Property        Sat. liquid @ 100 °C    Comp. liq @ 15 Mpa & 100 °C     Percent error
v (m3/kg)       0.001044        0.0010361       0.76
u(kJ/kg)        418.94  414.74  1.01
h (kJ/kg)       419.04  430.28  2.61

2-56
b) At its final state, the device contains saturated mixture so the T = Tsat at 1 MPa = 179.91 °C.
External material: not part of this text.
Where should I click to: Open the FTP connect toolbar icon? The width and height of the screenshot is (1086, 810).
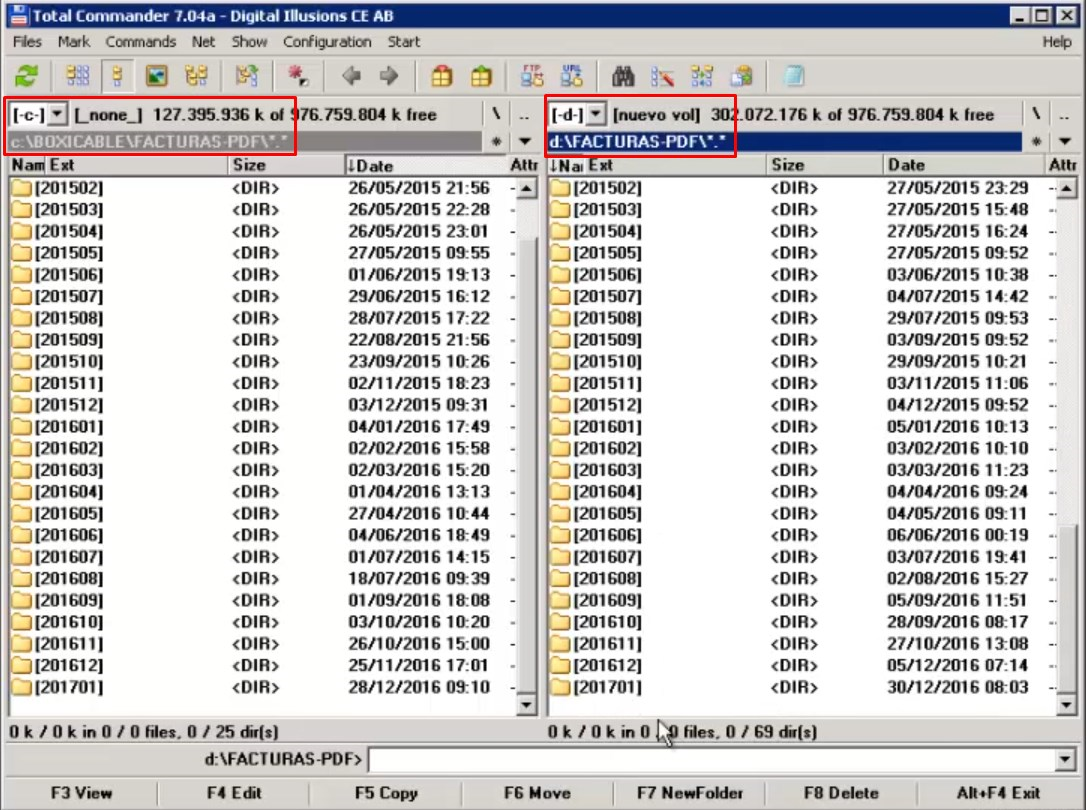[532, 76]
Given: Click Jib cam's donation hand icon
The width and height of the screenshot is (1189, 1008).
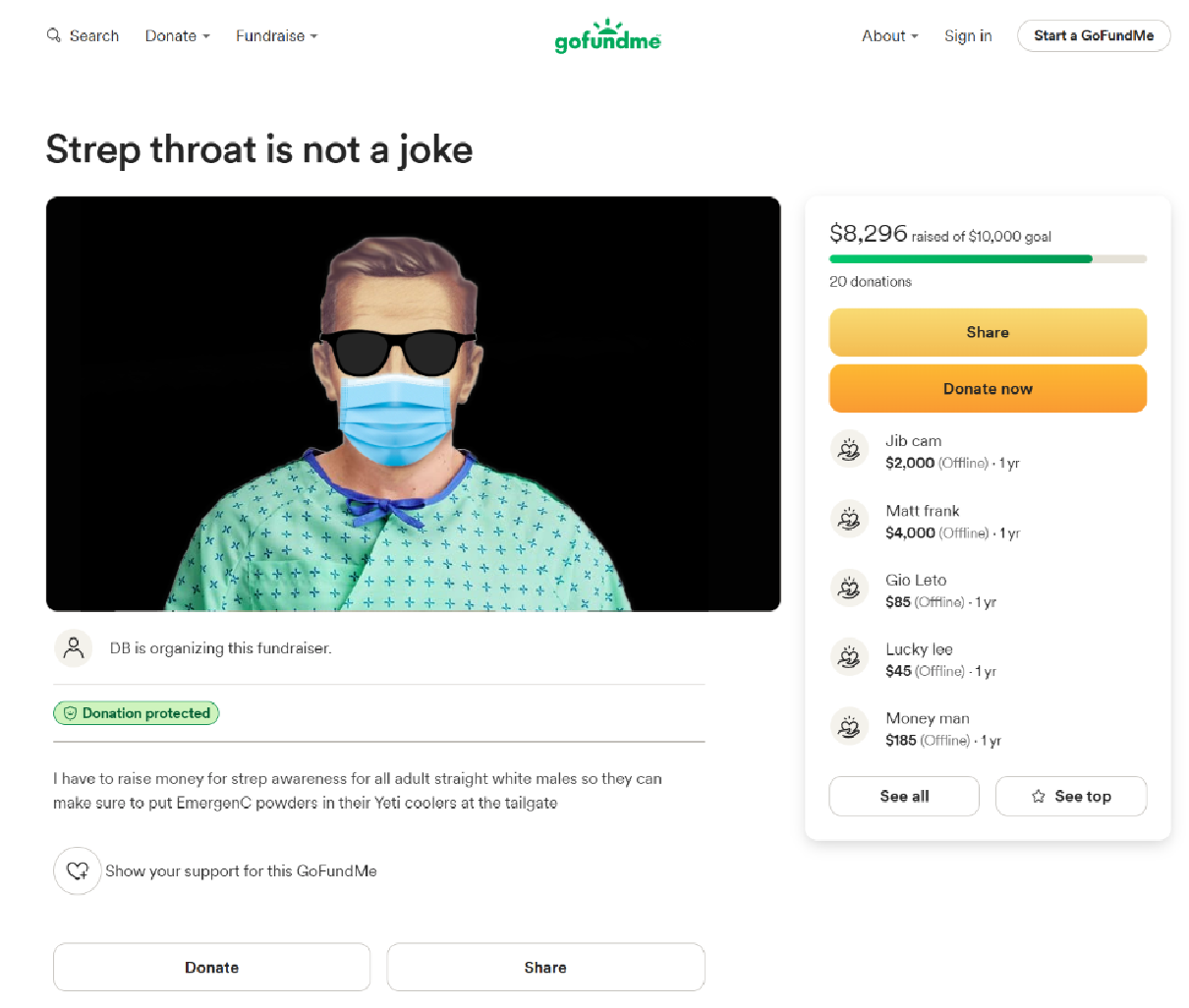Looking at the screenshot, I should coord(849,450).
c) To find the change in volume, you need the specific volumes at the initial and final states since DV = m(v2 - v1). Look in superheated tables at 1.0 MPa and 300 °C for the initial specific volume. For the final specific volume, the quality is 0.5, since half is liquid and half vapor. So v2 = vf + x2vfg = 0.001127 + 0.5*(0.19444-0.001127) = 0.0978 m3/kg. The total mass is 0.8kg, so putting numbers in gives a volume change of -0.128 m3. You would expect the volume to decrease since the water is condensing.

2-59
The maximum vapor pressure in the air is the saturation pressure at the given temperature. The Psat of water at 30 °C is 4.246 which is less than 5.2 kPa. Therefore the claim is false.

2-104
To find the volume of the tank, you need to find the final volume (which is the volume of the tank). So V = mv2. To find specific volume, look it up in superheated tables. To find mass, go back to the initial state where you are given the volume, and the phase description, saturated liquid at 0.8 MPa. So m = V1/v1 = 0.01 m3/0.0008454 m3/kg = 11.83 kg. At P = 200 kPa and T = 25°C (the final conditions), v = 0.11625 m3/kg. So Vtank = (11.83 kg)(0.11625 m3/kg) = 1.375 m3.